Nothing but an exact copy of the records is expected here.

Stored items:
========================================================================
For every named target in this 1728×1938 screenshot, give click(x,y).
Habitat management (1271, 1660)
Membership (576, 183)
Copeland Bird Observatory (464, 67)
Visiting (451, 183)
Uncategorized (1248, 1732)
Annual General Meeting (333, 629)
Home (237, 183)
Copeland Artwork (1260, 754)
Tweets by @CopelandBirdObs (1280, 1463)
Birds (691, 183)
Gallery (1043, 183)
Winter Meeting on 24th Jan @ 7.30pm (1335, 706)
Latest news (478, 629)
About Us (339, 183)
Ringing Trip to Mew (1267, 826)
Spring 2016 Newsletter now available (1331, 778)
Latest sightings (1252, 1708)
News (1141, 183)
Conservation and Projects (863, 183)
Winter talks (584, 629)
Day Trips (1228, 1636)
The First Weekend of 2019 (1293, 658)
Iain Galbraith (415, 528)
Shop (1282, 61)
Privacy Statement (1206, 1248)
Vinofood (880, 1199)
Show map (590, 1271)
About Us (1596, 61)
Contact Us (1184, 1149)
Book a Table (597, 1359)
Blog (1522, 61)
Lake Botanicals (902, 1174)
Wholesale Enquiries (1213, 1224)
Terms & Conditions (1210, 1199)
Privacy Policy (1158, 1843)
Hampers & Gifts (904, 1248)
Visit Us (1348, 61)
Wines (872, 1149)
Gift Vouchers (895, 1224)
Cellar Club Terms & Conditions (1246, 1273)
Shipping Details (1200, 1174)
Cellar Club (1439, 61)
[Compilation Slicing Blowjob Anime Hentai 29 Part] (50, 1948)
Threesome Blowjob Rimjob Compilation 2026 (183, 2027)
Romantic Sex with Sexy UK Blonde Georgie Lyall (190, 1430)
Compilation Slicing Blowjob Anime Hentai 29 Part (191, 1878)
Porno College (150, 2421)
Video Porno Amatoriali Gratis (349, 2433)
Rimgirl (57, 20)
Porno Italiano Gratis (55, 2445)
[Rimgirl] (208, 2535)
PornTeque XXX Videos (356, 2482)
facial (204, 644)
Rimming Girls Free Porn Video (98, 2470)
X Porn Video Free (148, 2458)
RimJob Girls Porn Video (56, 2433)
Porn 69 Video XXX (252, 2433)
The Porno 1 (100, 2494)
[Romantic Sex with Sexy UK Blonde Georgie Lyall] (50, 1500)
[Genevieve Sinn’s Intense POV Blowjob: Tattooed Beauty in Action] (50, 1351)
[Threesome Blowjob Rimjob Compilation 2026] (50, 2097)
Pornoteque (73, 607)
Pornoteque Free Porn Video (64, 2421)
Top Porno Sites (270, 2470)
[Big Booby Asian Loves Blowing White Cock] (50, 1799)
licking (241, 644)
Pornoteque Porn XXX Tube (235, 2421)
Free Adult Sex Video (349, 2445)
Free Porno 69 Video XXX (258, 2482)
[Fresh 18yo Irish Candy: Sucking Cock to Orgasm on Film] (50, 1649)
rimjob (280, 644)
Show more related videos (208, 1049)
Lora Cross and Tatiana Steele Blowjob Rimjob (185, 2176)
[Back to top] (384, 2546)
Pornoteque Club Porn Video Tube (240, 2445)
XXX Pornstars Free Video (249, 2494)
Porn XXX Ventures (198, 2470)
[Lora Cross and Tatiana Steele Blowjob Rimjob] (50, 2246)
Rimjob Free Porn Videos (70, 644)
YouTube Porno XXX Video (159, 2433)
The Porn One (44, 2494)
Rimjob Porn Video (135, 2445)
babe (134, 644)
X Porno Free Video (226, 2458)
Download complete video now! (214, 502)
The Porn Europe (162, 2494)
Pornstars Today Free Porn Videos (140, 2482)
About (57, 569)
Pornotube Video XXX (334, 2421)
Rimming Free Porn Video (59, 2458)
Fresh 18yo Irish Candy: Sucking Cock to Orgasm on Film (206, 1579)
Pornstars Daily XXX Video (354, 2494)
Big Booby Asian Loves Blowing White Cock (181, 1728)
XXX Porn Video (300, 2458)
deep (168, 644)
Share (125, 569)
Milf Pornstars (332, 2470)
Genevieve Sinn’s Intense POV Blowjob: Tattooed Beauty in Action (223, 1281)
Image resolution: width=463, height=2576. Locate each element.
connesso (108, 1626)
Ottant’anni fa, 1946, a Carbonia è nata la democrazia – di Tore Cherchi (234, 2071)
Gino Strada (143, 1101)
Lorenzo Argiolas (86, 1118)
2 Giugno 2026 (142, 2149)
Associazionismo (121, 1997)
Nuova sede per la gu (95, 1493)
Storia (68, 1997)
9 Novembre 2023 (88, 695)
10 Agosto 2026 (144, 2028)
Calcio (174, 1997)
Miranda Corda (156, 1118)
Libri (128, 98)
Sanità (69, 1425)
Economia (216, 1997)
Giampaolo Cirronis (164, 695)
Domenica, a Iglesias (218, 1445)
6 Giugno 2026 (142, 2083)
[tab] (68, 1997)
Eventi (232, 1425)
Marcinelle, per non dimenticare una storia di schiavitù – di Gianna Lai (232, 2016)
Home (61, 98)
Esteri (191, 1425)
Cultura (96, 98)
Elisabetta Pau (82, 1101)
========================================================================
### Final answer
For every named target in this 1728×1938 screenshot, give click(x,y).
Habitat management (1271, 1660)
Membership (576, 183)
Copeland Bird Observatory (464, 67)
Visiting (451, 183)
Uncategorized (1248, 1732)
Annual General Meeting (333, 629)
Home (237, 183)
Copeland Artwork (1260, 754)
Tweets by @CopelandBirdObs (1280, 1463)
Birds (691, 183)
Gallery (1043, 183)
Winter Meeting on 24th Jan @ 7.30pm (1335, 706)
Latest news (478, 629)
About Us (339, 183)
Ringing Trip to Mew (1267, 826)
Spring 2016 Newsletter now available (1331, 778)
Latest sightings (1252, 1708)
News (1141, 183)
Conservation and Projects (863, 183)
Winter talks (584, 629)
Day Trips (1228, 1636)
The First Weekend of 2019 (1293, 658)
Iain Galbraith (415, 528)
Shop (1282, 61)
Privacy Statement (1206, 1248)
Vinofood (880, 1199)
Show map (590, 1271)
About Us (1596, 61)
Contact Us (1184, 1149)
Book a Table (597, 1359)
Blog (1522, 61)
Lake Botanicals (902, 1174)
Wholesale Enquiries (1213, 1224)
Terms & Conditions (1210, 1199)
Privacy Policy (1158, 1843)
Hampers & Gifts (904, 1248)
Visit Us (1348, 61)
Wines (872, 1149)
Gift Vouchers (895, 1224)
Cellar Club Terms & Conditions (1246, 1273)
Shipping Details (1200, 1174)
Cellar Club (1439, 61)
[Compilation Slicing Blowjob Anime Hentai 29 Part] (50, 1948)
Threesome Blowjob Rimjob Compilation 2026 (183, 2027)
Romantic Sex with Sexy UK Blonde Georgie Lyall (190, 1430)
Compilation Slicing Blowjob Anime Hentai 29 Part (191, 1878)
Porno College (150, 2421)
Video Porno Amatoriali Gratis (349, 2433)
Rimgirl (57, 20)
Porno Italiano Gratis (55, 2445)
[Rimgirl] (208, 2535)
PornTeque XXX Videos (356, 2482)
facial (204, 644)
Rimming Girls Free Porn Video (98, 2470)
X Porn Video Free (148, 2458)
RimJob Girls Porn Video (56, 2433)
Porn 69 Video XXX (252, 2433)
The Porno 1 (100, 2494)
[Romantic Sex with Sexy UK Blonde Georgie Lyall] (50, 1500)
[Genevieve Sinn’s Intense POV Blowjob: Tattooed Beauty in Action] (50, 1351)
[Threesome Blowjob Rimjob Compilation 2026] (50, 2097)
Pornoteque (73, 607)
Pornoteque Free Porn Video (64, 2421)
Top Porno Sites (270, 2470)
[Big Booby Asian Loves Blowing White Cock] (50, 1799)
licking (241, 644)
Pornoteque Porn XXX Tube (235, 2421)
Free Adult Sex Video (349, 2445)
Free Porno 69 Video XXX (258, 2482)
[Fresh 18yo Irish Candy: Sucking Cock to Orgasm on Film] (50, 1649)
rimjob (280, 644)
Show more related videos (208, 1049)
Lora Cross and Tatiana Steele Blowjob Rimjob (185, 2176)
[Back to top] (384, 2546)
Pornoteque Club Porn Video Tube (240, 2445)
XXX Pornstars Free Video (249, 2494)
Porn XXX Ventures (198, 2470)
[Lora Cross and Tatiana Steele Blowjob Rimjob] (50, 2246)
Rimjob Free Porn Videos (70, 644)
YouTube Porno XXX Video (159, 2433)
The Porn One (44, 2494)
Rimjob Porn Video (135, 2445)
babe (134, 644)
X Porno Free Video (226, 2458)
Download complete video now! (214, 502)
The Porn Europe (162, 2494)
Pornstars Today Free Porn Videos (140, 2482)
About (57, 569)
Pornotube Video XXX (334, 2421)
Rimming Free Porn Video (59, 2458)
Fresh 18yo Irish Candy: Sucking Cock to Orgasm on Film (206, 1579)
Pornstars Daily XXX Video (354, 2494)
Big Booby Asian Loves Blowing White Cock (181, 1728)
XXX Porn Video (300, 2458)
deep (168, 644)
Share (125, 569)
Milf Pornstars (332, 2470)
Genevieve Sinn’s Intense POV Blowjob: Tattooed Beauty in Action (223, 1281)
Image resolution: width=463, height=2576. Locate each element.
connesso (108, 1626)
Ottant’anni fa, 1946, a Carbonia è nata la democrazia – di Tore Cherchi (234, 2071)
Gino Strada (143, 1101)
Lorenzo Argiolas (86, 1118)
2 Giugno 2026 (142, 2149)
Associazionismo (121, 1997)
Nuova sede per la gu (95, 1493)
Storia (68, 1997)
9 Novembre 2023 (88, 695)
10 Agosto 2026 (144, 2028)
Calcio (174, 1997)
Miranda Corda (156, 1118)
Libri (128, 98)
Sanità (69, 1425)
Economia (216, 1997)
Giampaolo Cirronis (164, 695)
Domenica, a Iglesias (218, 1445)
6 Giugno 2026 (142, 2083)
[tab] (68, 1997)
Eventi (232, 1425)
Marcinelle, per non dimenticare una storia di schiavitù – di Gianna Lai (232, 2016)
Home (61, 98)
Esteri (191, 1425)
Cultura (96, 98)
Elisabetta Pau (82, 1101)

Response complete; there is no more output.